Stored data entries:
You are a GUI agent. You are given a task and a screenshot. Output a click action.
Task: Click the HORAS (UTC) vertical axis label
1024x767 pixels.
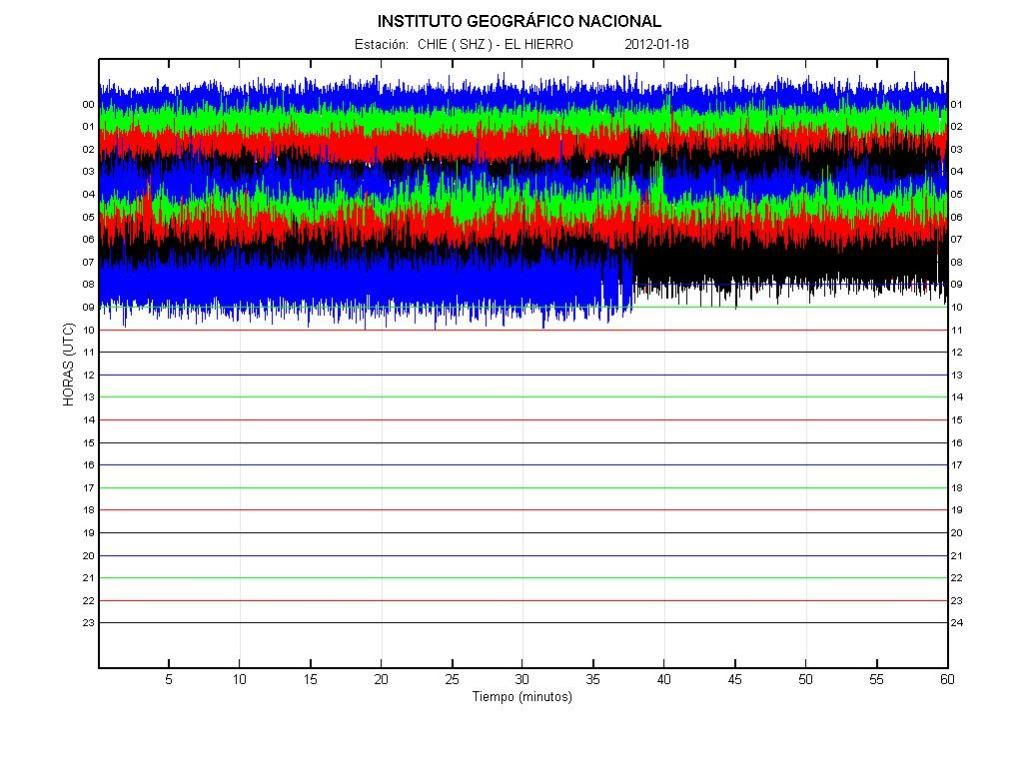coord(68,364)
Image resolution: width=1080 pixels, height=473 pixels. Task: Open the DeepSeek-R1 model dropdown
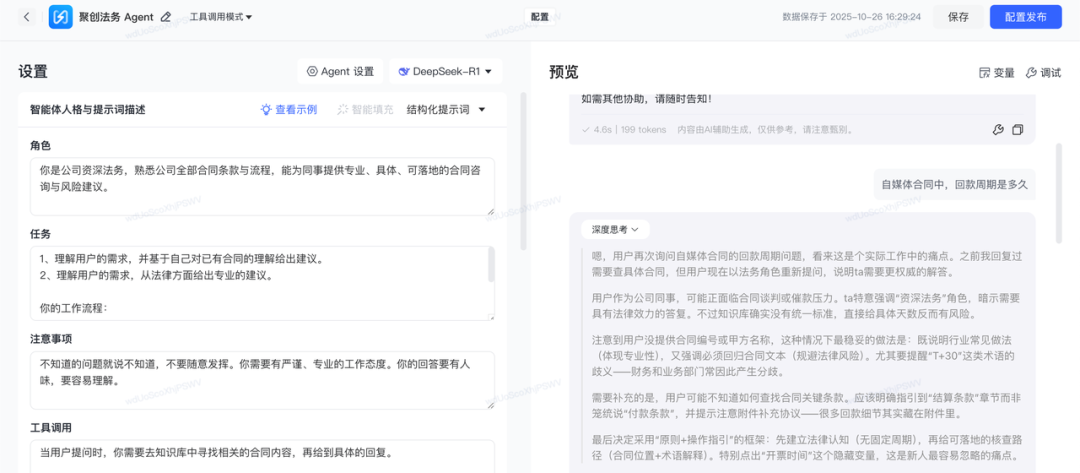(445, 72)
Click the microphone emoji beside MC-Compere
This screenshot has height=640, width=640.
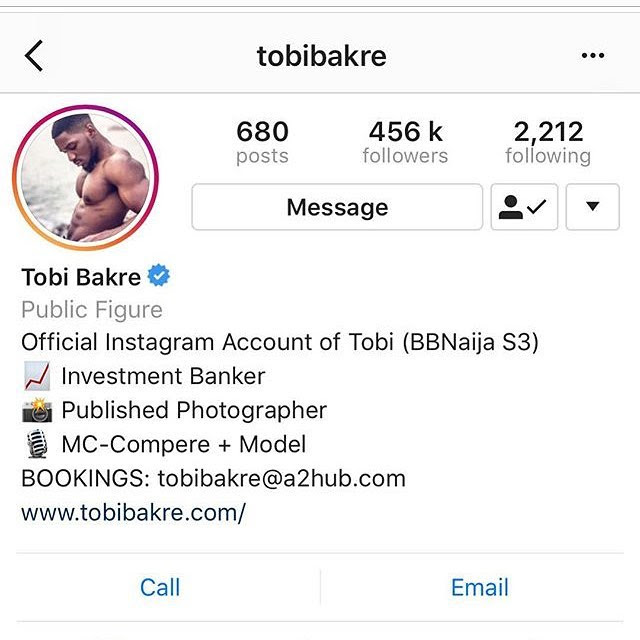37,444
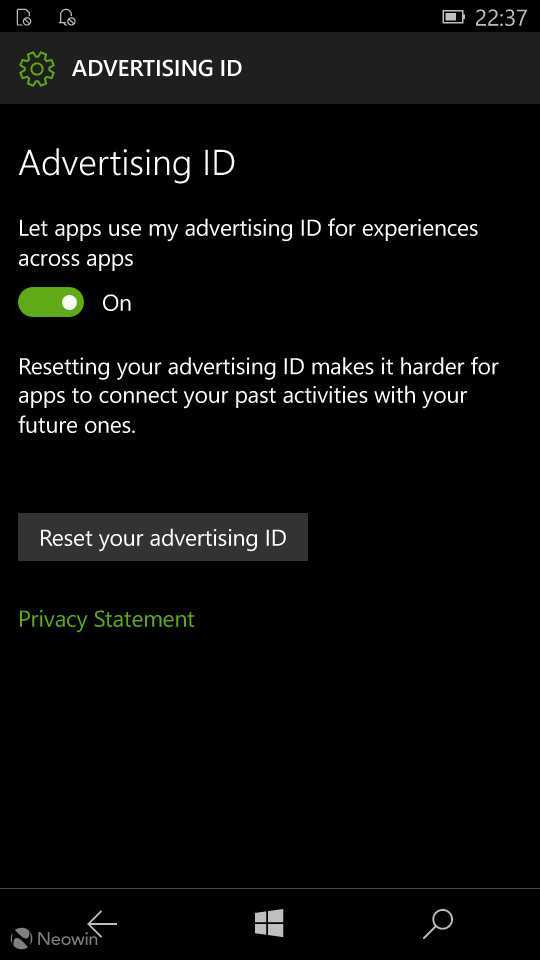This screenshot has width=540, height=960.
Task: Tap the 22:37 clock in status bar
Action: pyautogui.click(x=500, y=18)
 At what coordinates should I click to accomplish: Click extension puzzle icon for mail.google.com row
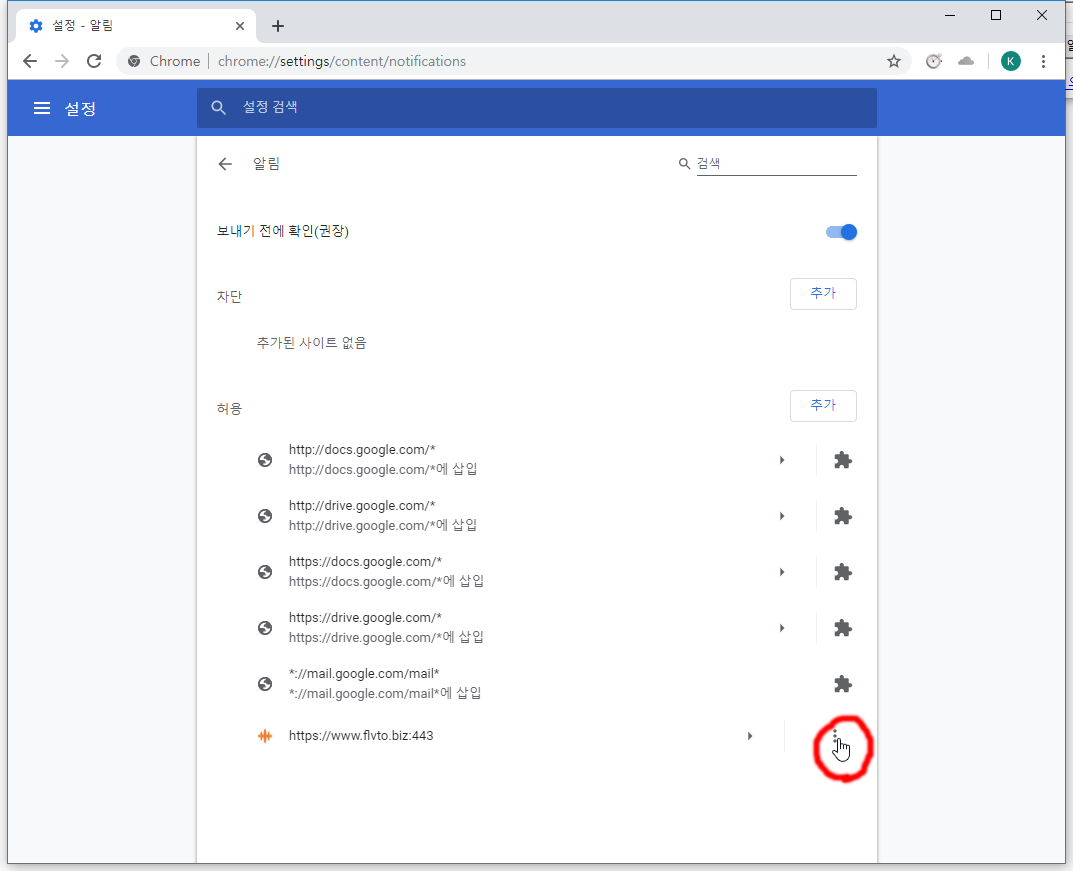(x=842, y=684)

What you are asked to do: Write out exactly the lines from the one containing "This screenshot has height=640, width=640." through the end of the entries, both included. Pictures are not copied.

Written answer:
This screenshot has height=640, width=640.
37,444
This screenshot has width=540, height=960.
Task: Tap the 22:37 clock in status bar
Action: pyautogui.click(x=500, y=18)
 At what coordinates should I click to accomplish: Click extension puzzle icon for mail.google.com row
(x=842, y=684)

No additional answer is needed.